Australian comic strip

Beyond the Black Stump is an Australian comic strip written by Sean Leahy. It debuted in 1988 and won the "Best Comic Strip" at the 2003 National Coffs Harbour Cartoon Awards and the "Comic Strip Cartoonist of the Year" at the Australian Cartoonist's Association's Stanley Award the same year.

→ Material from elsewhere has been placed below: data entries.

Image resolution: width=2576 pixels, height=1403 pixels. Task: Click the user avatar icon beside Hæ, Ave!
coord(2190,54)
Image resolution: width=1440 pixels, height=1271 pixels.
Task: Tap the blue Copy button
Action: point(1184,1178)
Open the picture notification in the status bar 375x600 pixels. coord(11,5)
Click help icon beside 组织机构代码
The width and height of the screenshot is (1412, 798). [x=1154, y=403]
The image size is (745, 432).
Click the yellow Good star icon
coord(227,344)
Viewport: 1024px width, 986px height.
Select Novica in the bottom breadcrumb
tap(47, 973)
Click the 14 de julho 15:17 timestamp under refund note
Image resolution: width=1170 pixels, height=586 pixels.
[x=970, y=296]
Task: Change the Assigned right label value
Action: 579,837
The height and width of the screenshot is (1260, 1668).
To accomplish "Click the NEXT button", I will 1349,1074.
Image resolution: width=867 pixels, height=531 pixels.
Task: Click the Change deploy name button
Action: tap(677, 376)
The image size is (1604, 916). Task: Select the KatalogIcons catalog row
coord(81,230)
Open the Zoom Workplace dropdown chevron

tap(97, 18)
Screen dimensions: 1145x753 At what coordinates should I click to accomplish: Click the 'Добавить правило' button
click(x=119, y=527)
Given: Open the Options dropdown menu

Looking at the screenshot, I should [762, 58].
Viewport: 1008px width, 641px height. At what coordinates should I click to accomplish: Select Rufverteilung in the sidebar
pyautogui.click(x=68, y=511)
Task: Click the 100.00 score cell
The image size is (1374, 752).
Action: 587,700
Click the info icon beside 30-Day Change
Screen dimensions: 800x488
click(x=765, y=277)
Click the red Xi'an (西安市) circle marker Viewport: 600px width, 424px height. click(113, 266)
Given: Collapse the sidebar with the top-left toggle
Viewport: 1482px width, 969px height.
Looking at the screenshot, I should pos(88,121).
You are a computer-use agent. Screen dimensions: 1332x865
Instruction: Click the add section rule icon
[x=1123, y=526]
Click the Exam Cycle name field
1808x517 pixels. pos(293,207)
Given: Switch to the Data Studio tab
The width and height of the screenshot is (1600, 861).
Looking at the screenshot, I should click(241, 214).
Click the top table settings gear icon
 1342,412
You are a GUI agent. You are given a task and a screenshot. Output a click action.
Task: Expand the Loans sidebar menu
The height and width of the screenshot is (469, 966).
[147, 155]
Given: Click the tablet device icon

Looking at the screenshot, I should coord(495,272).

The strip follows a cast of Australian wildlife who deal with the day-to-day stresses of marriage, parenting and friendship.

==Characters==

- Floyd is a wannabe rock 'n' roller echidna. He spends a lot of his time, and a lot of his out of tune music, to protest against whatever comes up, whether it be saving the environment, or saving the echidnas.
- Dave the kangaroo is an original larrikin and party animal. He's always a jump ahead of the rest ... but with his feet that's easy.
- Benny is a kookaburra and a single parent to Spud. He devotes a lot of time to raising Spud properly, but with limited success. Being a solo parent is never an easy job.
- Spud, a bird, is a smart and quick-witted boy, but his grades do not show this trait. It sometimes seems that he tries to make his father's life a misery.
- Sinker is a pelican of many hats...barman, shop-keeper, waiter...he's in any opportunity that pays.
- Boss the galah is every employee's nightmare– Mr Hyde one minute and Mr Hyde the next!
- Frank is a clumsy emu, both muddled and befuddled. He can't fly, but is always trying.
- Fish, the mixed-up marsupial, is a platypus who enjoys the odd drink... the odder the better.
- Bruce is a lazy koala and the only married male in the strip. Despite this fact, he also seems to be the least committed of the cast.
- Katy, a koala, is the dynamic and independent career woman; her sole handicap is her husband.
- Clive is a wombat who thinks a T–shirt is a fashion statement no matter what's printed on it. A fellow who is obviously a few sheep short in the top paddock.